Step 6 — Exporting and Publishing to Shopify
Sora exports video as MP4 files. Download your generated video from the Sora interface — there’s a download button on every completed generation. For Shopify, you have two practical options depending on your store setup.
The first option is native Shopify video embedding. Go to your product page in the Shopify admin, click “Add media,” and upload the MP4 directly. Shopify hosts it and serves it natively in the product gallery. This is the simplest path and works well for product page hero videos under 50MB. For a 10–20 second 1080p clip, you’ll typically land under that threshold.
The second option is YouTube or Vimeo hosting with embed. Upload the video to YouTube (unlisted) or Vimeo, then embed the player on your product page or homepage using Shopify’s HTML section. This is better for longer demos (30–60 seconds) and gives you analytics on views and engagement. Vimeo’s business plan also lets you use clean embeds without the YouTube UI chrome, which looks more premium on a product page.

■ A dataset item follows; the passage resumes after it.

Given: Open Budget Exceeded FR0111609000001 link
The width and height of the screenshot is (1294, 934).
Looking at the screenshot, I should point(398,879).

For automated pipelines — if you’re generating product videos at scale across a large catalog — Sora’s API access is the path forward. Generate via API, pipe the output to a storage bucket, and use Shopify’s Admin API to attach media to product listings programmatically. This requires developer setup but makes per-SKU video generation viable at catalog scale.
Pro tip ✅
Compress your Sora exports before uploading to Shopify. Run them through HandBrake (free) or Squoosh — target around 8–12 Mbps for 1080p. Page load speed on product pages directly affects conversion rate, and an uncompressed 1080p video will hammer your load time on mobile.
Putting It All Together — A Full 60-Second Demo Build
Here’s a complete example: a 60-second product demo for a premium mechanical keyboard, built for a Shopify product page (16:9) with a vertical cut for Instagram Reels (9:16).

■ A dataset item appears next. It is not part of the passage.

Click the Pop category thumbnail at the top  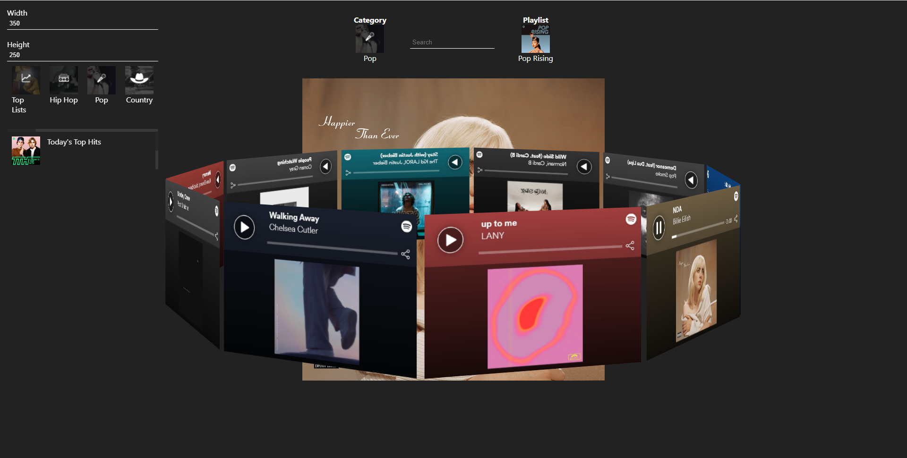(370, 38)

Cinematic 60-second product showcase of a premium mechanical keyboard with aluminum chassis, white keycaps with subtle legends, and per-key RGB lighting in a wave rainbow pattern, opening with a wide shot on a minimal dark wood desk with a monitor and lamp in soft focus background, cutting to macro close-up of fingers typing with keys registering a satisfying tactile sound, then a slow orbit around the full keyboard showing the aluminum side profile, closing on a top-down flat lay with the camera slowly pulling back, film lighting with warm key light from the upper right, deep shadow fill, commercial technology advertising aesthetic, sharp focus throughout
This prompt scripts the narrative arc — opening wide shot, action close-up, 360 reveal, closing pull-back. Sora performs better when the prompt suggests a visual progression rather than just describing a static scene. Think of the prompt as a rough shot list, not a product description.

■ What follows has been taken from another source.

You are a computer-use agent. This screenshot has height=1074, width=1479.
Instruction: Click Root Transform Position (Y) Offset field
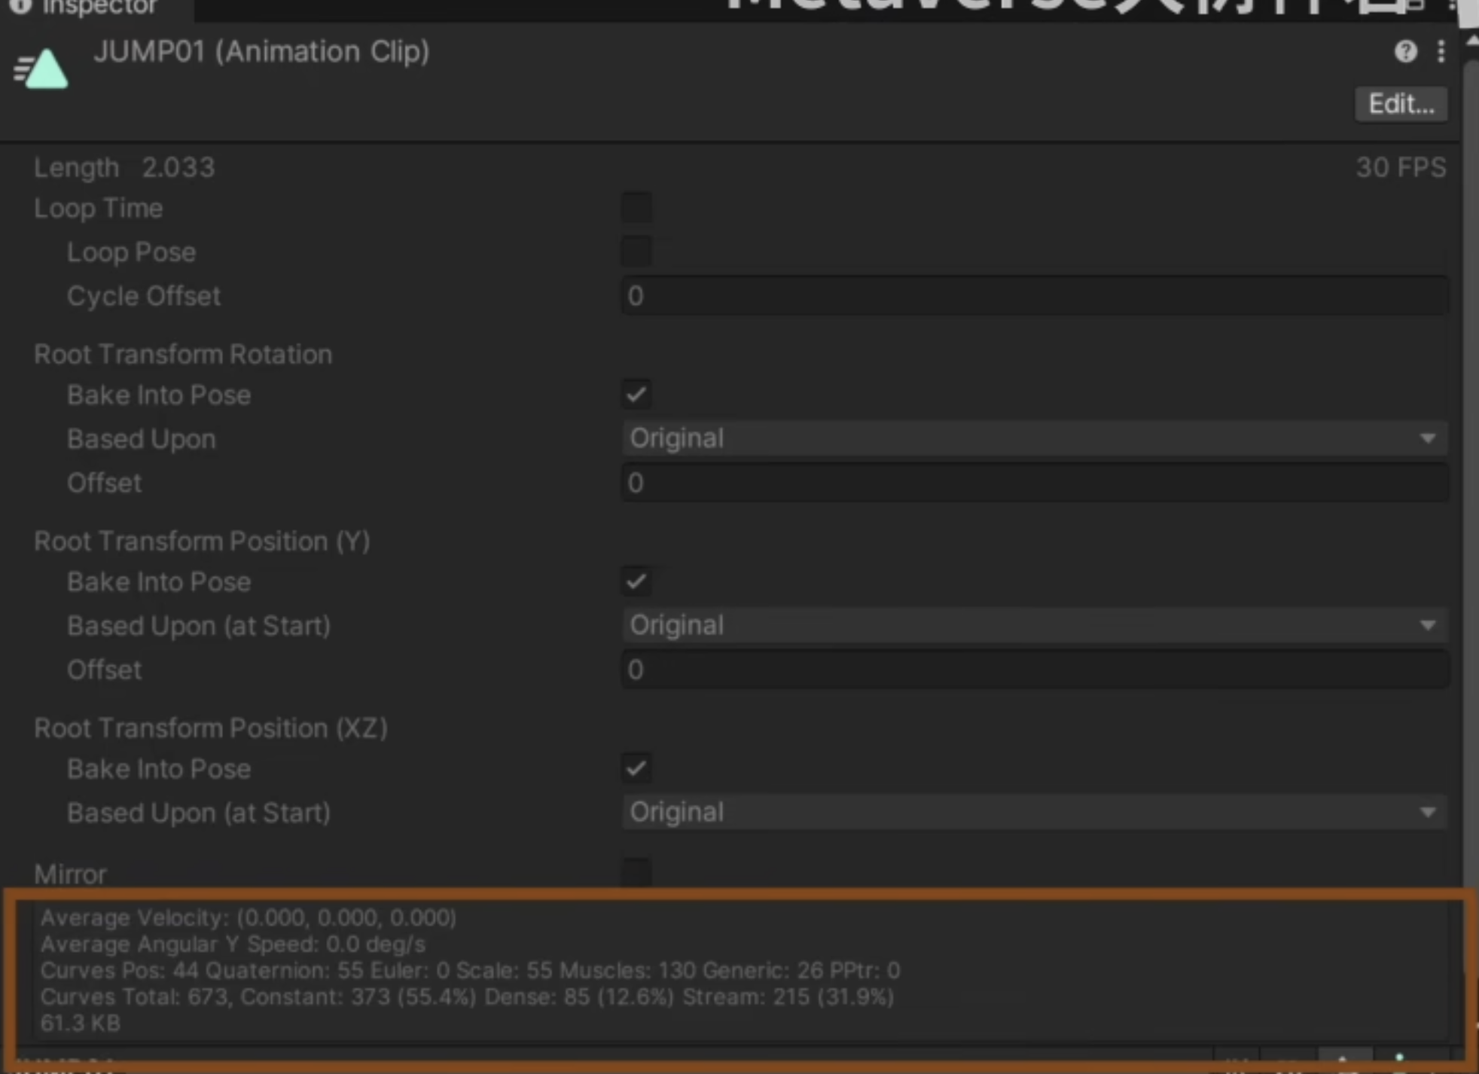click(x=1033, y=670)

Why This Workflow Actually Holds Up
The honest assessment: Sora won’t replace a professional product photographer for hero catalog shots where you need exact brand consistency across 500 SKUs. But for campaign videos, social content, email headers, and product page supplementary demos — the use cases where brands either skip video entirely or spend disproportionate budget — it delivers real output at a fraction of the cost and timeline. The prompts in this guide are starting points, not final answers. Your products are specific, your brand aesthetic is specific, and getting Sora dialed in for your catalog takes three to five iterations per product category. Do that work once, document the prompts that work, and you have a reusable production system that scales with your product launches rather than behind them.